I think that we REALLY need to think OUTSIDE the PowerPoint box. PowerPoint is NOT a requirement to deliver a memorable presentation, it is often not even an enhancement. In fact, I’ve had someone insult me over not using PowerPoint, and they thought I was a wacko for using the Projector to demonstrate techniques! (Of course, this is the same person who thought that if I did not teach my students how to hand-code a website, that I could not possibly teach them to build a website at all!)
It is far more important that you plan for interest, comprehension, the “ah-ha” factor, and a competent delivery than that you have a PP ready! A professional presentation has less to do with PP and a LOT more to do with delivering an enjoyable and understandable message.

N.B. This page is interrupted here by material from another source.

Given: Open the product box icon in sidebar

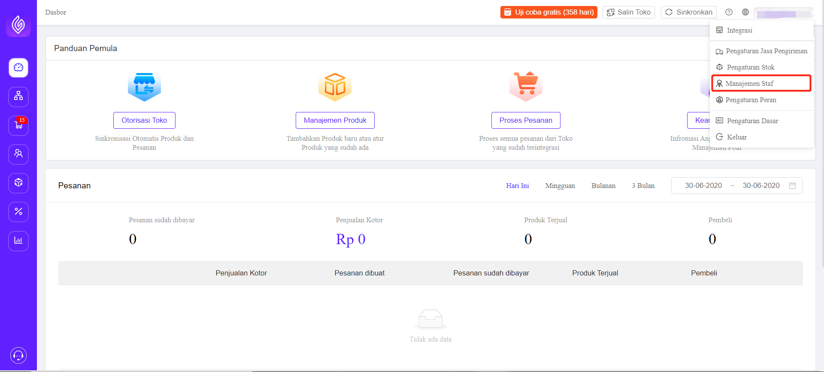Looking at the screenshot, I should 18,183.
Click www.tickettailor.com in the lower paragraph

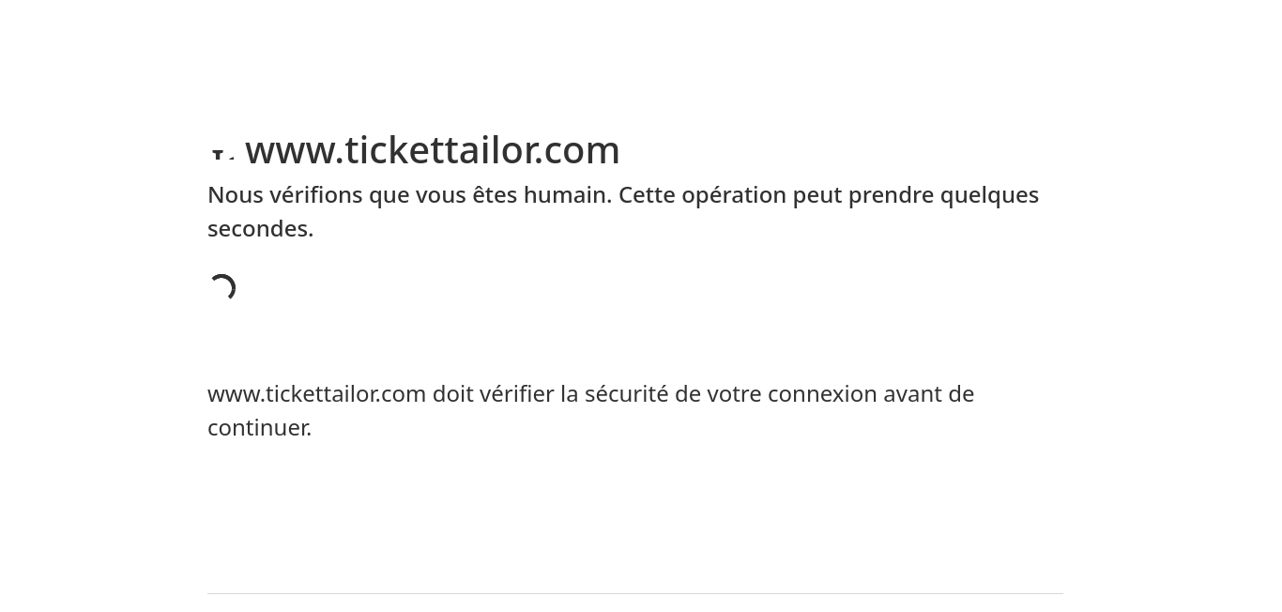317,394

That means, in practical terms:
1. Plan it well so that it has a logical progression. A good presenter can present from a few notes – they don’t have to write everything down, they just need reminders, and can deliver a good deal of it spontaneously.
2. Practice for natural delivery (no one wants you to sound like you are reading).
3. Time it, and edit for time constraints.
4. Practice some more.
Usually, I practice a few times as I am creating it, again when I am timing it, and then I practice a few more times in the car on the way there (Kevin usually goes with me – and we have a LONG time in the car almost anywhere we present).
Last night we attended a presentation called “Starting a Business with Nothing”, that was supposed to be about Bootstrapping. The guy spend the first half of his presentation talking about his dream and vision for his current project. Halfway through, he finally hit the topic he came to discuss. Consequently, half of the audience sat there with a bemused look on their faces for the first half of the presentation, wondering when he would get to the point. He didn’t even tie them up into something comprehensible, when he could have – there was a great opportunity to lead from one right into the other, but he didn’t. He just quit one, picked up on the other, and didn’t relate them with one another. But he did have his PowerPoint…
This is one area where we really NEED to think for ourselves. If speaking is not a strength, then practice until it is. Because trying to prop up incompetence with bad slides just makes it worse.